### AIM OF THE EXERCISE
Please retype all the data below exactly, line for line.

(Saved data entries)
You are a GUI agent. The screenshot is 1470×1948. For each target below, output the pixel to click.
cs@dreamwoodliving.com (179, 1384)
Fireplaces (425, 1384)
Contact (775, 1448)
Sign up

### RESULT OF THIS TASK
You are a GUI agent. The screenshot is 1470×1948. For each target below, output the pixel to click.
cs@dreamwoodliving.com (179, 1384)
Fireplaces (425, 1384)
Contact (775, 1448)
Sign up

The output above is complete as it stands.